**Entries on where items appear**

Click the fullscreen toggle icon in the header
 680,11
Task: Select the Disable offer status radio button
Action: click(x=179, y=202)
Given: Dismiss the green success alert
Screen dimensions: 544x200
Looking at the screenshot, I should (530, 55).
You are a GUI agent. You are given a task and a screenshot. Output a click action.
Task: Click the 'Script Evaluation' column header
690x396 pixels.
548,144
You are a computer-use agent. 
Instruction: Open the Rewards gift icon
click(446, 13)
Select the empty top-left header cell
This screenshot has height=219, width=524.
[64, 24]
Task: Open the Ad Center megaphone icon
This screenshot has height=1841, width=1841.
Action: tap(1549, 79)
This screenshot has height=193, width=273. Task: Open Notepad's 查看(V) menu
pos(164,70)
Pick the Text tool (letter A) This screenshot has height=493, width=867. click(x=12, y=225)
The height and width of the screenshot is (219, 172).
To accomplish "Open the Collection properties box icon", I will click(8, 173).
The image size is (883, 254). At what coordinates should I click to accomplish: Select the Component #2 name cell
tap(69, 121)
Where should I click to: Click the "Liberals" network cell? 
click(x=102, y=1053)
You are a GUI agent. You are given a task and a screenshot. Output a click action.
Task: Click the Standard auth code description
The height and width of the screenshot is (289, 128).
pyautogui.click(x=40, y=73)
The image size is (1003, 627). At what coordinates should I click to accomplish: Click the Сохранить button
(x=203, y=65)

**EXERCISE AIM**
Rewrite the material above with every "GUI agent" changed to "interface agent", leaving everything else as it is.

**EXERCISE OUTPUT**
Click the fullscreen toggle icon in the header
 680,11
Task: Select the Disable offer status radio button
Action: click(x=179, y=202)
Given: Dismiss the green success alert
Screen dimensions: 544x200
Looking at the screenshot, I should (530, 55).
You are a interface agent. You are given a task and a screenshot. Output a click action.
Task: Click the 'Script Evaluation' column header
690x396 pixels.
548,144
You are a computer-use agent. 
Instruction: Open the Rewards gift icon
click(446, 13)
Select the empty top-left header cell
This screenshot has height=219, width=524.
[64, 24]
Task: Open the Ad Center megaphone icon
This screenshot has height=1841, width=1841.
Action: tap(1549, 79)
This screenshot has height=193, width=273. Task: Open Notepad's 查看(V) menu
pos(164,70)
Pick the Text tool (letter A) This screenshot has height=493, width=867. click(x=12, y=225)
The height and width of the screenshot is (219, 172).
To accomplish "Open the Collection properties box icon", I will click(8, 173).
The image size is (883, 254). At what coordinates should I click to accomplish: Select the Component #2 name cell
tap(69, 121)
Where should I click to: Click the "Liberals" network cell? 
click(x=102, y=1053)
You are a interface agent. You are given a task and a screenshot. Output a click action.
Task: Click the Standard auth code description
The height and width of the screenshot is (289, 128).
pyautogui.click(x=40, y=73)
The image size is (1003, 627). At what coordinates should I click to accomplish: Click the Сохранить button
(x=203, y=65)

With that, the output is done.